**EXERCISE DIRECTIONS:** Filter the entries and keep only the lines where the string "height" appears.

SUPPLIED DATA START

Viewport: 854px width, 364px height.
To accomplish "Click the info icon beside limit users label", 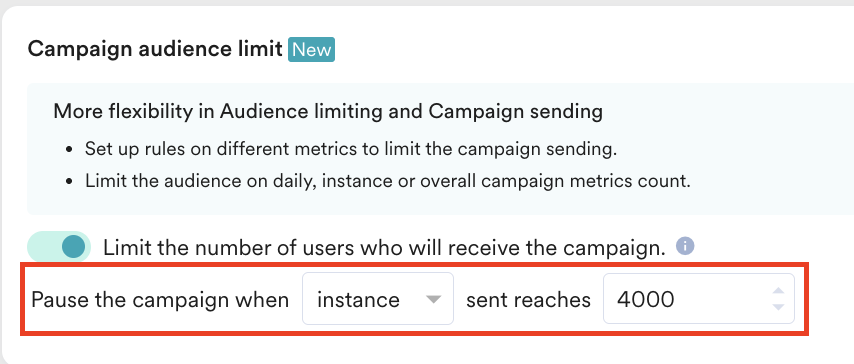I will [x=685, y=246].
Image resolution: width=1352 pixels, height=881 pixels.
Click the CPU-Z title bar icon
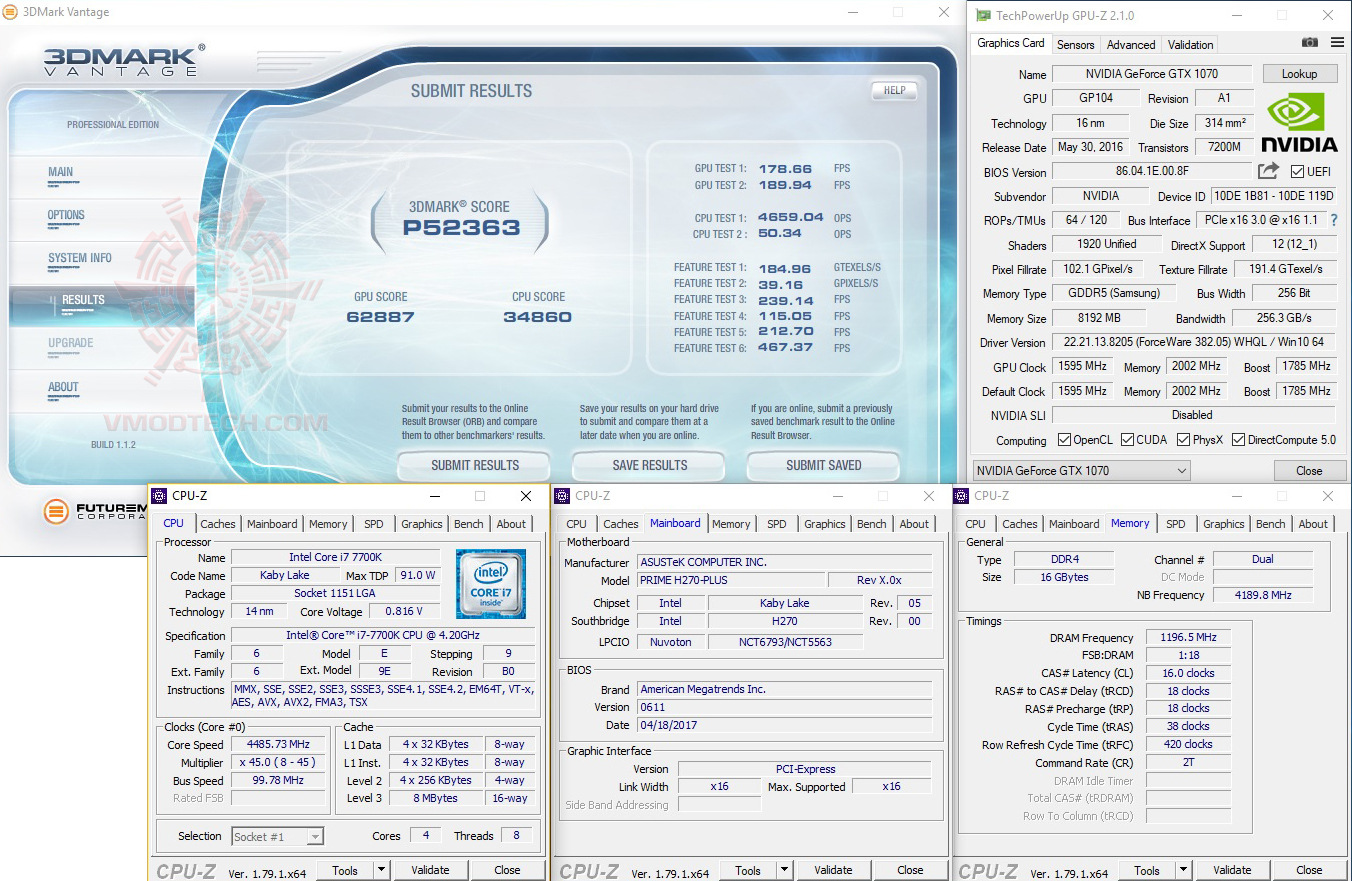point(160,495)
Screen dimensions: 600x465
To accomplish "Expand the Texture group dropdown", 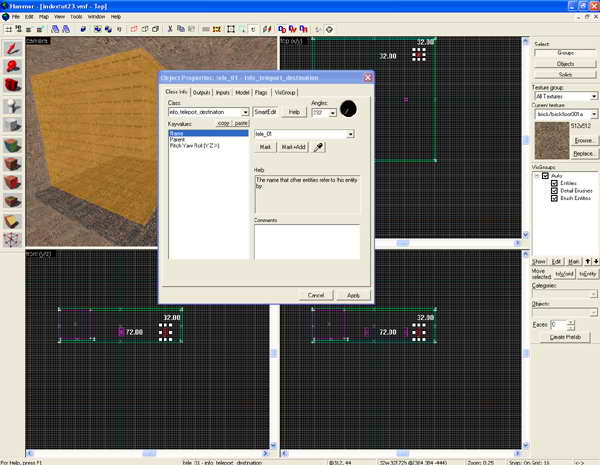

SUPPLIED DATA END

**SOLUTION BELOW:**
Viewport: 854px width, 364px height.
Image resolution: width=1352 pixels, height=881 pixels.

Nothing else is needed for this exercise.